I also use Ford-Fulkerson implemented with Bellman-Ford method.
However, I got TLE.

Since there won't be negative egdes,
I turn Bellman-Ford into Dijkstra method.

This time I got WA.
Can someone help

ps: I pass the test case in previous page.
In fact, this problem do contain edges with negative costs.
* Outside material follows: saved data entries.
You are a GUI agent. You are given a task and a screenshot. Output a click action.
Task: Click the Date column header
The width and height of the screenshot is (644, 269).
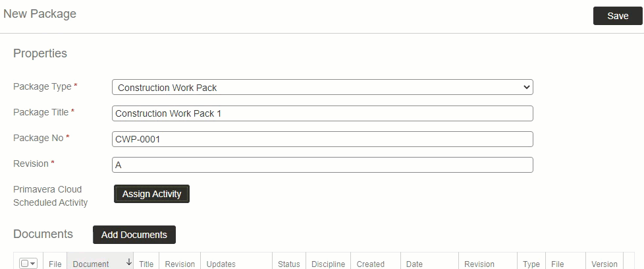pos(414,264)
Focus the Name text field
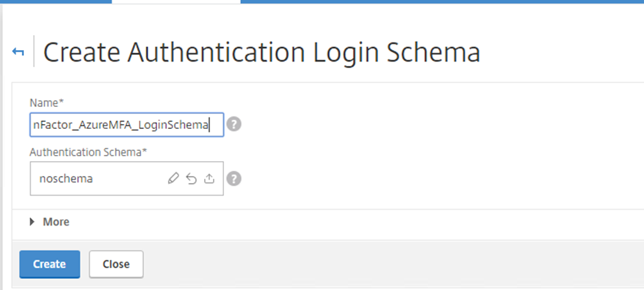The height and width of the screenshot is (290, 644). (127, 125)
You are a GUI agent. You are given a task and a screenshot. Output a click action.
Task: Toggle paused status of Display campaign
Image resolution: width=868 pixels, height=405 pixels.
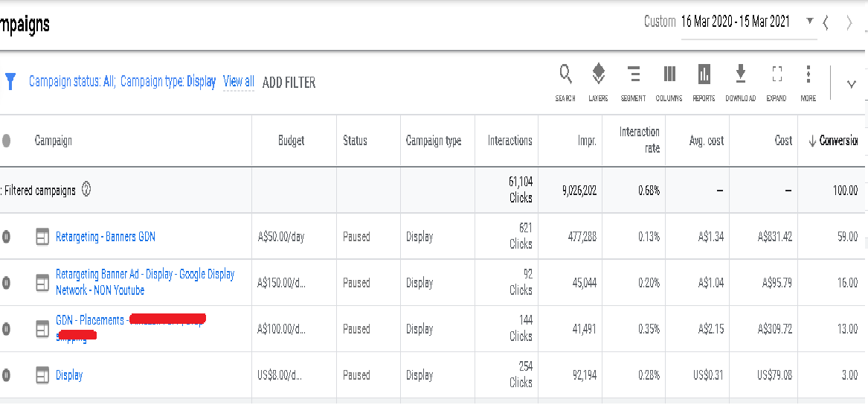pyautogui.click(x=6, y=376)
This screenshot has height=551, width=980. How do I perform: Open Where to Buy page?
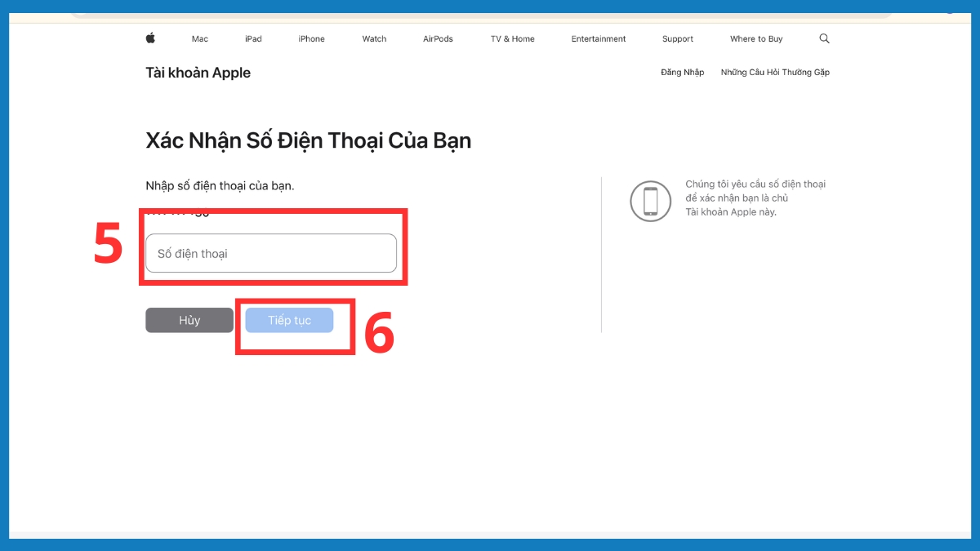click(755, 38)
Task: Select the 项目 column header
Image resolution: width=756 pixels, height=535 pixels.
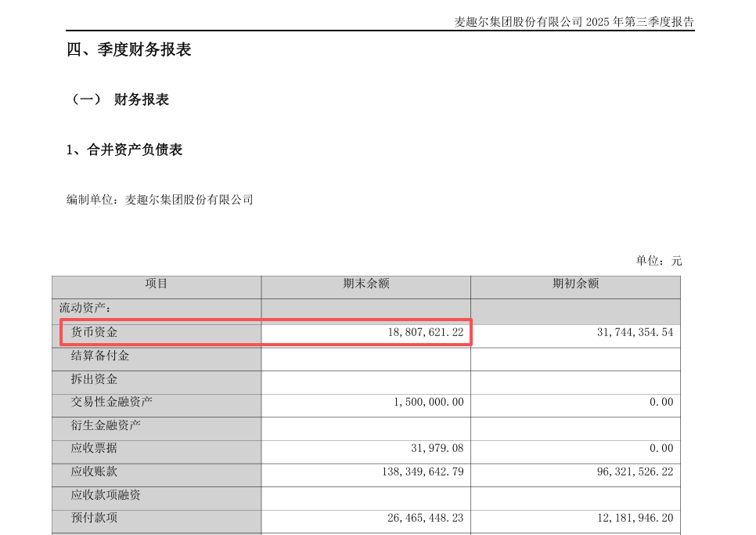Action: click(157, 284)
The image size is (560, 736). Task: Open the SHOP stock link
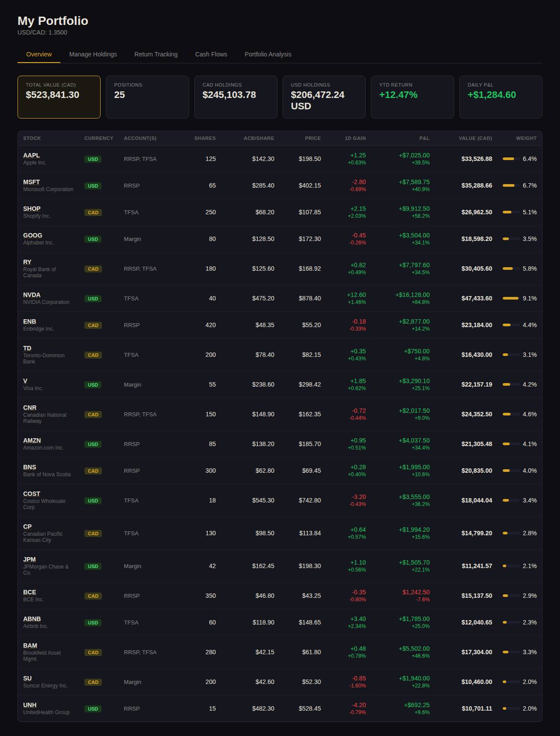point(32,209)
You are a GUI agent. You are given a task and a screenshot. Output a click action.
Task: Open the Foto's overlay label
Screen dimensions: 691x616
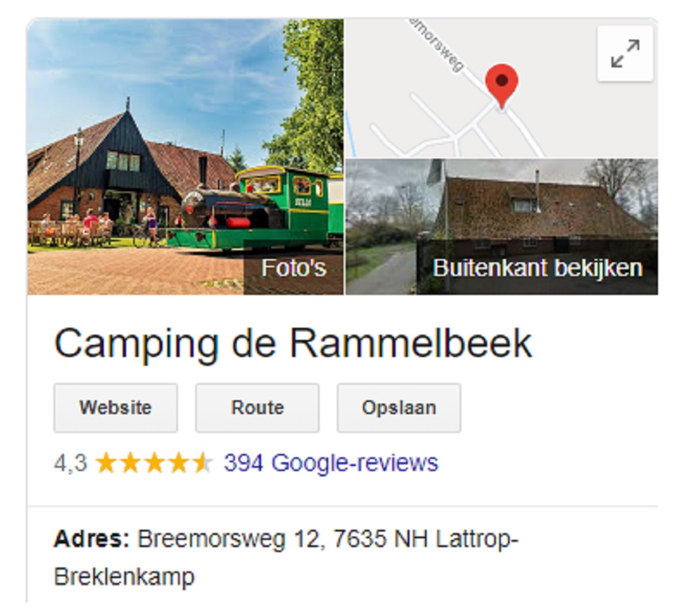click(x=294, y=267)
Therefore, if you want to use Dijkstra to speed up your algorithm, you need to use the technique in Johnson's algorithm (a kind of variation of Dijkstra algorithm).

Good luck

### Re: 10594 WA

Posted: Fri Jan 22, 2010 4:04 am
kane116 wrote:Would someone give me some test case?
I think my algo is correct, I solve it as Min Cost Max Flow problem.
Here is the idea:
- The time is the cost of flowing on that edge.
- Capicity of the edge is set to K.
- While there exist an shortest augmenting path
(Use Dijkstra to find the shorest augmenting path)
* Update the flow of edge on the path
* Add the cost of flowing on this path to the total
It is basically a Ford-Fulkerson method, and use Dijkstra to find the augmenting path.

Here is the code.

Code: Select all

``````#include <cstdio>
#include <string>
#include <climits>
#define min(A, B) (A < B ? A : B)
#define ARR 200

long long int n, D, K;
long long int weg[ARR][ARR], cap[ARR][ARR], flw[ARR][ARR];
long long int cost;

bool dijk(long long int s, long long int t) {
long long int dis[ARR], pre[ARR], vis[ARR];
memset(dis, 0, sizeof(dis));
memset(pre, 0, sizeof(pre));
memset(vis, 0, sizeof(vis));
for (long long int i = 0; i < n; i++) {
dis[i] = INT_MAX;
pre[i] = -1;
vis[i] = false;
}
dis[s] = 0;
for (long long int i = 0; i < n; i++) {
long long int mn = INT_MAX, u = -1;
for (long long int j = 0; j < n; j++)
if (! vis[j] && dis[j] < mn) {
mn = dis[j];
u = j;
}
if (u != -1) {
vis[u] = true;
for (long long int v = 0; v < n; v++)
if (weg[u][v] && dis[v] > dis[u] + weg[u][v] && cap[u][v] - flw[u][v]) {
dis[v] = dis[u] + weg[u][v];
pre[v] = u;
}
}
}
if (pre[t] == -1)       return false;
long long int flow = INT_MAX;
for (long long int u = t; u != s; u = pre[u])
flow = min(flow, cap[pre[u]][u] - flw[pre[u]][u]);
for (long long int u = t; u != s; u = pre[u]) {
flw[pre[u]][u] += flow;
flw[u][pre[u]] -= flow;
}
cost += dis[t] * min(D, flow);
D -= min(D, flow);
return true;
}

int main() {
long long int t;
while (scanf("%lld%lld", &n, &t) != EOF) {
memset(weg, 0, sizeof(weg));
memset(cap, 0, sizeof(cap));
memset(flw, 0, sizeof(flw));
for (long long int i = 0; i < t; i++) {
long long int a, b, c;
scanf("%lld%lld%lld", &a, &b, &c);      a--;    b--;
cap[a][b] = cap[b][a] = 1;
weg[a][b] = weg[b][a] = c;
}
scanf("%lld%lld", &D, &K);
for (long long int i = 0; i < n; i++)
for (long long int j = 0; j < n; j++)
if (cap[i][j])  cap[i][j] = K;
cost = 0;
while (D && dijk(0, n - 1));
if (! D)        printf("%lld\n", cost);
else printf("Impossible.\n");
}
return 0;
}
``````
Your algorithm does not consider the case where edge cost are negative.
Although this problem would not give you inputs with negative edges directly, your flow algorithm would encounter negative edges if it want to cancel the previous flow in opposite direction.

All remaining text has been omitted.